SHORT PROBLEM 1 ▸ According to the passage on cottages in divorce, which statute defines the matrimonial home?
SHORT PROBLEM 2 ▸ In the passage on cottages in divorce, rewrite the part starting at "While there is" and ending at "a matrimonial home.", with "checklist" changed to "formula".
SHORT PROBLEM 3 ▸ Extend the article on keeping a cottage in a divorce, picking up right after its final line.

SOURCE PASSAGE ▸

○ ○ ○ ○

During the divorce process, many assets will be split evenly among each party – as long as they were acquired during the marriage.
However, where does that leave a cottage property if owned by both parties?
In this article, we discuss how secondary homes are split during divorce and how you can continue to maintain the occupancy of your cottage.
Ownership Of Your Current Home During Divorce
The Ontario Family Law Act defines a matrimonial as:
“Every property in which a person has an interest and that is or, if the spouses have separated, was at the time of separation ordinarily occupied by the person and his or her spouse as their family residence is their matrimonial home”.
The “matrimonial home” is typically the home that is ordinarily occupied by married spouses as their family residence at the time of separation.
Can There Be More Than One Matrimonial Home?
The courts have recognized that there could be multiple matrimonial homes. This often arises in the context of a summer cottage and other real property.
While there is no simple checklist, a court would have to make a factual determination regarding all real property in order to conclude whether or not it meets the definition of a matrimonial home.
How Do I Keep My Cottage In The Divorce?

○ ○ ○ ○

STORED ROWS ▸
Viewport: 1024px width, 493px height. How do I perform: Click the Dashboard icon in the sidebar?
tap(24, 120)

○ ○ ○ ○

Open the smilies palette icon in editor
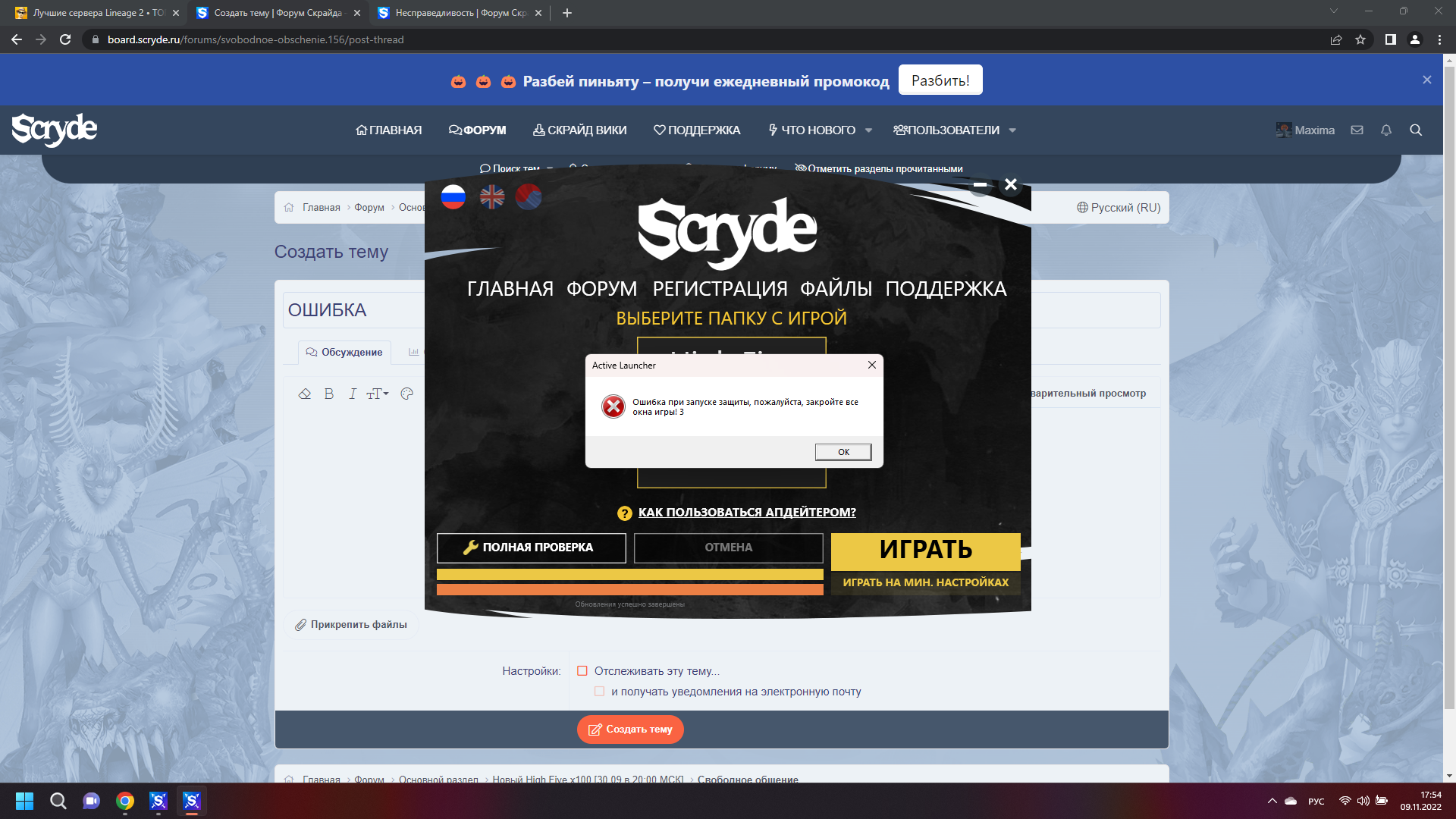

○ ○ ○ ○

FINAL ANSWER 1 ▸ The Ontario Family Law Act.

FINAL ANSWER 2 ▸
While there is no simple formula, a court would have to make a factual determination regarding all real property in order to conclude whether or not it meets the definition of a matrimonial home.

FINAL ANSWER 3 ▸
A prenuptial agreement is typically the first recommendation every lawyer makes to their clients to protect a family cottage. This can also be accomplished during marriage with the parties entering a marriage contract. Typically, in these situations, the title remains in one party’s name.
In this agreement, it would state specifically that the family cottage you want to keep is to be excluded from the value of assets if there was a divorce.
However, all rights regarding possession and protection from the property being sold will continue to be available to the other spouse because of special protections in the Family Law Act.
What If My Cottage is in Quebec? Or Another Country?
Some families own property in other provinces and even other countries.
In Ontario, the laws of a couples’ “last common habitual residence” govern matrimonial affairs.
However, property located outside of Ontario cannot be considered a matrimonial home and does not have the protections described above.
In these cases, the property will simply be divided from a monetary perspective, and the property will not be afforded any special treatment as a matrimonial home.
Need help drafting a prenup or marriage contract, or have questions about your cottage?
At Epstein & Associates, we’re Ontario’s Family Law Firm and your Barrie family lawyers located in the heart of downtown Barrie.
Feel free to call our office today to book a free 30-minute consultation.
This blog is made available by the law firm publisher, Epstein & Associates, for educational purposes. It provides general information and a general understanding of the law but does not provide specific legal advice. Any specific questions about your legal concerns please contact us now and speak to an expert today.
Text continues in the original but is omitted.